Panda, an anti-virus provider, said the suspicious emails have subject lines such as “UPS packet N3621583925.” The messages claim that it was not possible to deliver a package and advise recipients to print out a copy of an attached invoice.
The “invoice” is a zip file that contains an executable file disguised as a Microsoft Word document – it's typically named “UPS_invoice” or something similar. By running the file, the user unwittingly introduces a copy of the trojan into their computer.
Once downloaded, the code copies itself to the system and replaces the Userinit.exe file in the Windows operating system, which runs Internet Explorer, the system interface and other essential processes.
The trojan then copies the system file to another location (under the name “userini.exe”) and does not interfere with the computer's operation, thereby allaying suspicion.
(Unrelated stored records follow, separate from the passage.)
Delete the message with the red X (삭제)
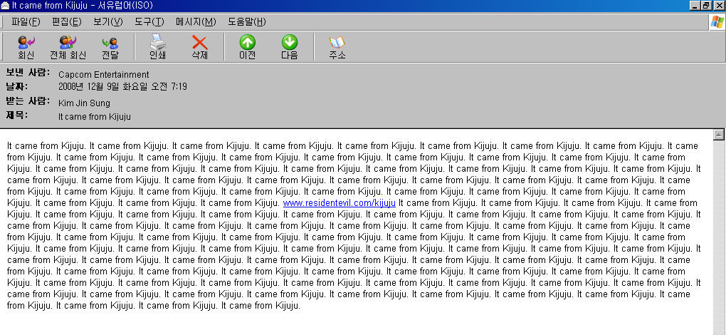[x=200, y=47]
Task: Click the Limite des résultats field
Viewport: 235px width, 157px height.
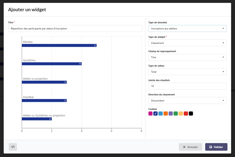Action: [187, 86]
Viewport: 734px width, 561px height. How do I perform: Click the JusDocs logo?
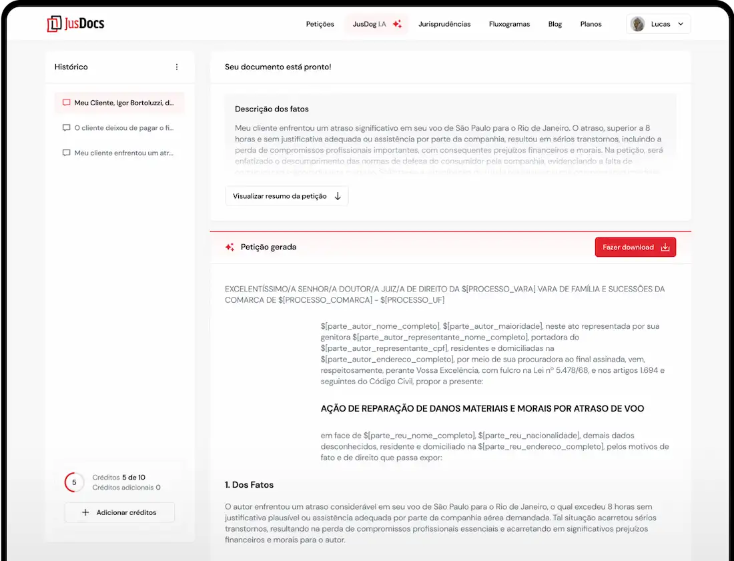[x=75, y=22]
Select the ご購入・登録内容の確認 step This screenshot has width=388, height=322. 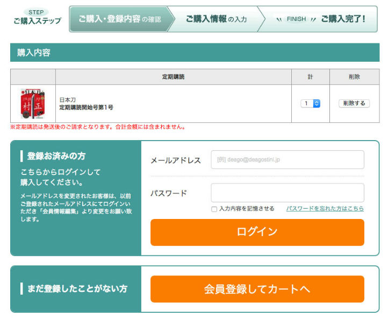tap(119, 19)
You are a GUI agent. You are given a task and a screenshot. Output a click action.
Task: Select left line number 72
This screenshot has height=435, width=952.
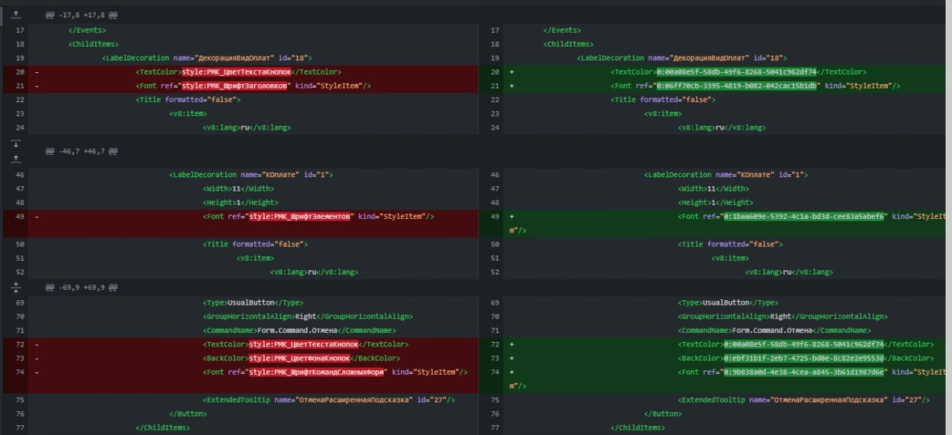(x=20, y=345)
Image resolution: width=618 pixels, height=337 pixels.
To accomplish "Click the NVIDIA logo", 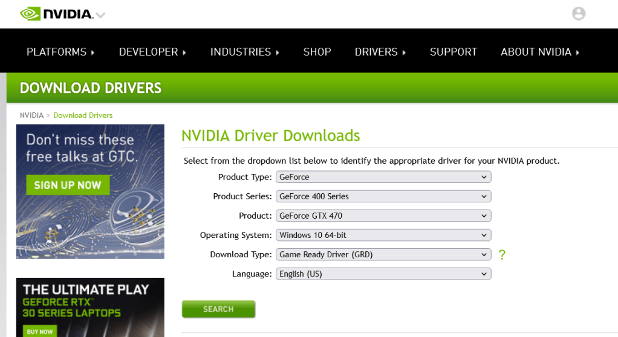I will [56, 14].
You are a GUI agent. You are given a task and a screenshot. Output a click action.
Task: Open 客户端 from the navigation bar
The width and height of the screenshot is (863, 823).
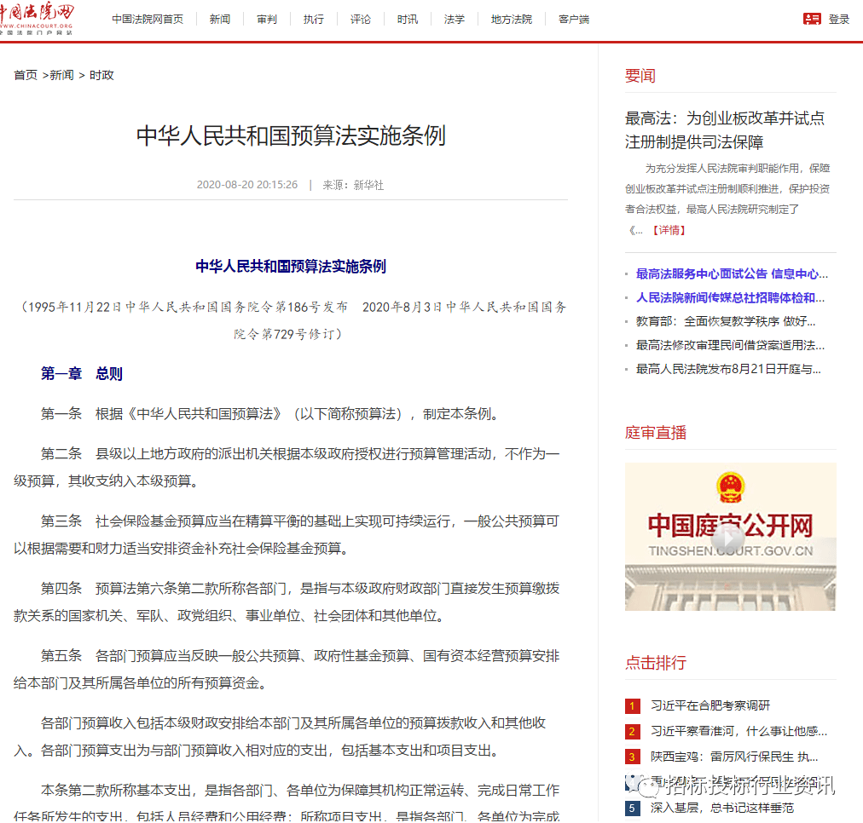574,19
Dominic Hoskins, a manager with Panda Security said: “Today's malware tactics aim to get financial returns as silently as possible and this particular effort is an obvious manifestation of the current malware dynamics.”
“We had already seen cybercrooks use erotic pictures, Christmas or romantic cards, fake movie trailers and so on as baits to make users run infected files,” he added. “However, it is not usual to see bait like this one.”
Agent.JEN connects to a Russian domain that is already used by other banker trojans and uses it to send a request to a German domain to download a rootkit and adware detected by PandaLabs as Rootkit/Agent.JEP and Adware/AntivirusXP2008 respectively. These increase the risk of further infection.